D 9 juin 2012     H 05:16     A SeFaFi     C 0 messages


Jamais dossier n’aura tant défrayé la chronique. Le feuilleton inachevé de l’exploitation illicite de nos forêts naturelles en vue de l’exportation massive de rondins de bois précieux, principalement du bois de rose, en est arrivé, le 13 avril dernier, au limogeage du Ministre de l’Environnement et des Eaux et Forêts - dont le Premier Ministre assure désormais l’intérim. Aussi le SeFaFi ne peut-il que se réjouir de voir la société civile s’engager à son tour : le débat organisé par l’Alliance Voahary Gasy les 24 et 25 mai sur la gouvernance environnementale vient à point. En sera-t-il tenu compte ? À son tour, le SeFaFi apporte ici un éclairage et une analyse complémentaires sur cette affaire qui, selon les propres termes du communiqué de la Présidence de la Transition, « menace les actions et la cohésion du Gouvernement », démolit l’image du pays sur le plan international et contrecarre dangereusement toute action de développement.

La genèse d’un désastre

6 avril 2004 : le cyclone tropical intense Gafilo, avec des vents atteignant 315 km/h, frappe le district d’Antalaha. Les dégâts dans la ville sont importants ; en brousse, les champs de vanille sont détruits ; les forêts du sud du district, y compris une partie du parc Masoala, sont dévastées. La circonscription locale des Eaux et Forêts ne put empêcher la collecte des grumes abattues par le cataclysme. Une vaste opération de collecte de bois précieux commença mais les coupeurs, ne se contentèrent pas de récupérer les arbres abattus, ils s’adonnèrent à des coupes systématiques d’arbres sur pied. D’innombrables stocks de rondins se constituèrent, en ville ou éparpillés dans la forêt. 28 janvier 2009 : un arrêté interministériel autorise, à titre exceptionnel et nominatif, 12 opérateurs à exporter du bois de rose et d’ébène en vue de soutenir l’économie locale. Une redevance de 100 Ar/kg à la collecte et de 4 % à l’exportation au port de Vohémar est instaurée. La date limite d’exécution est fixée au 30 avril de la même année.

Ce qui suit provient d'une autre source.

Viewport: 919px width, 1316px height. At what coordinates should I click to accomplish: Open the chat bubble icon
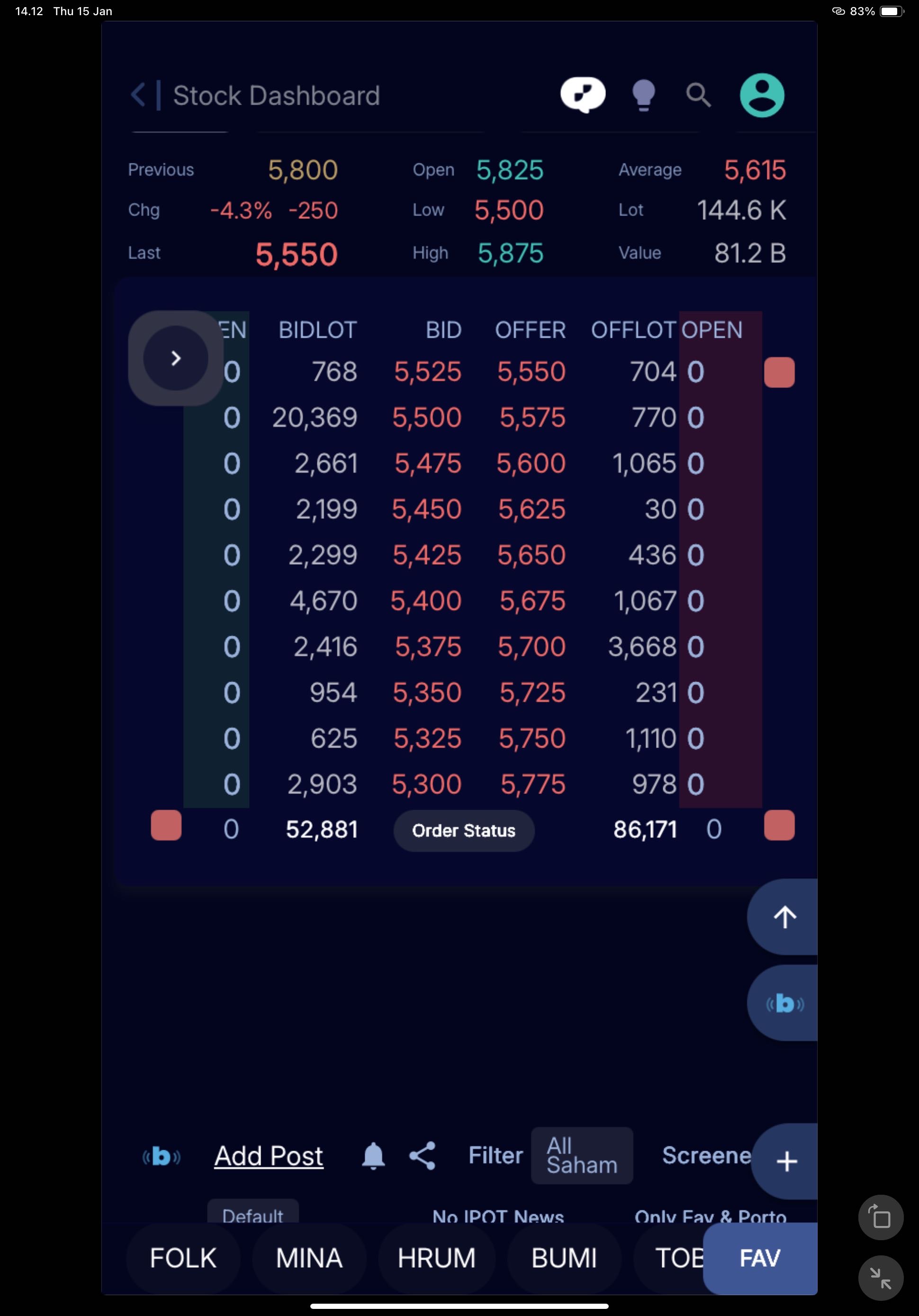pyautogui.click(x=583, y=95)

À cette même date, les ONG internationales CI, WCS et WWF, lors d’une audience obtenue auprès du Ministre de l’Environnement, ont alerté ce dernier sur la situation catastrophique des aires protégées du Nord-Est. Mais loin de s’atténuer, le phénomène s’amplifia, contaminant les parcs nationaux voisins : Marojejy au nord, Makira et Betampona au sud. Au cours de cette année 2009, le nombre d’exportateurs est passé de 12 à 23, tandis que 20 dossiers étaient en attente d’agrément. Des dizaines de navettes de navires emportèrent des milliers de tonnes de rondins de bois précieux, principalement de bois de rose.

Il a fallu la menace de nos partenaires extérieurs pour que les autorités se ressaisissent et envoient en octobre 2009 une « Task Force » de 120 éléments de l’armée, afin de mettre fin aux coupes illicites dans les aires protégées.

L’inégalité des forces en présence

Le film des événements et leur analyse laissent penser toutefois que la saga du bois de rose est loin d’être achevée. En effet, le trafic implique la plupart des hommes d’affaires locaux mais aussi quelques-uns de la capitale qui jouissent tous de la protection d’autorités politiques régionales ou nationales. Les montants en jeu sont très importants, tellement importants que les opérateurs sont capables de corrompre les décideurs à tous les niveaux.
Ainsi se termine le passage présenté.